- **Tarefas a realizar**
1/ No trecho sobre a série Batman: Cruzado Encapuzado, quem dubla Batman/Bruce Wayne na animação?
2/ Transcreva literalmente o trecho sobre a série Batman: Cruzado Encapuzado, de "Como não poderia" até "dos anos 90.".

-------- Trecho para leitura

Batman: Cruzado Encapuzado
trata-se de uma
série produzida por J.J. Abrams e Bruce Timm, com a contribuição do diretor
Matt Reeves e do escritor Ed Brubaker. Pode-se dizer que a série é uma “gêmea
espiritual” da série animada dos anos 90, mas há também vários aspectos distintos,
inclusive a forte presença de conteúdos da cultura woke.
Na parte estética, a
série tem semelhanças ao não apenas adotar um design e uma arquitetura
influenciada pelo art déco dos anos 1930 e 1940, mas também empregar o
retrô-modernismo. A série animada tinha uma estética da década de 1940, mas era
atemporal. Influência dos filmes do Batman de Tim Burton. Batman: Cruzado Encapuzado
na realidade bebe mais da Era de Ouro que a série animada. A animação bem
poderia se passar em 1939; porém, a sociedade e a mentalidade são dos anos 2020.
O design do Batman na série é claramente inspirado no Batman da Era de
Ouro, das primeiras histórias do personagem. Na animação, Batman/Bruce Wayne é
dublado por Hamish Linklater.
Como não poderia deixar
de ser, para agradar a uma audiência moderna, alguns personagens sofreram
mudanças. O comissário Gordon mudou de etnia, e agora é negro. Sua filha
Barbara também é negra e não é mais bibliotecária, mas sim advogada. E tem uma
rivalidade com Harvey Dent, que, além de ser promotor público, também deseja concorrer
à cadeira de prefeito de Gotham. Esse plot é muito parecido com o dos episódios
que introduzem o Duas Caras na série animada dos anos 90.
Outro personagem que está
diferente é Alfred, mas a versão da série foi claramente inspirada no Alfred da
Era de Ouro, que era gordinho. Os espectadores com certeza vão estranhar a
forma como o Batman trata o Alfred na série, o chamando na maior parte dos episódios
pelo sobrenome Pennyworth. É apenas no último episódio que ele chama o Alfred pelo
primeiro nome. Acreditei que talvez fosse em razão de quererem se inspirar na Era
de Ouro, e nessa época Alfred foi introduzido posteriormente nos quadrinhos,
porque achavam estranho que um homem adulto e um adolescente vivessem sozinhos
em uma mansão, como era o caso de Bruce e Dick. Na verdade, Alfred foi criado
para diminuir as especulações de homossexualidade de Batman e Robin, e, devo
dizer, que não tiveram muito sucesso nisso de início.

----------------
-------- Dados do conjunto

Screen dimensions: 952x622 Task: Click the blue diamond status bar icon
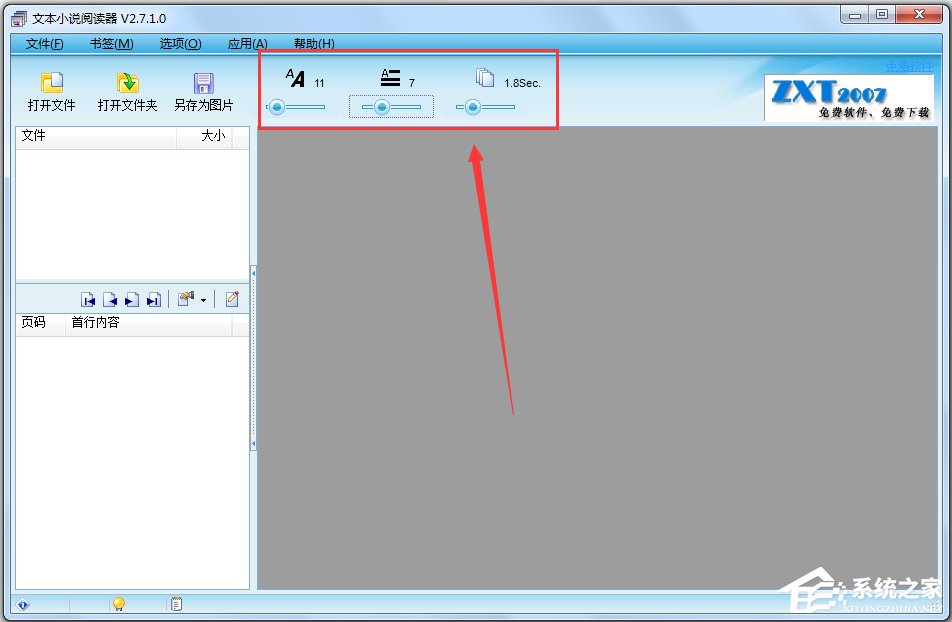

----------------

- **Respostas**
1/ Hamish Linklater.

2/
Como não poderia deixar
de ser, para agradar a uma audiência moderna, alguns personagens sofreram
mudanças. O comissário Gordon mudou de etnia, e agora é negro. Sua filha
Barbara também é negra e não é mais bibliotecária, mas sim advogada. E tem uma
rivalidade com Harvey Dent, que, além de ser promotor público, também deseja concorrer
à cadeira de prefeito de Gotham. Esse plot é muito parecido com o dos episódios
que introduzem o Duas Caras na série animada dos anos 90.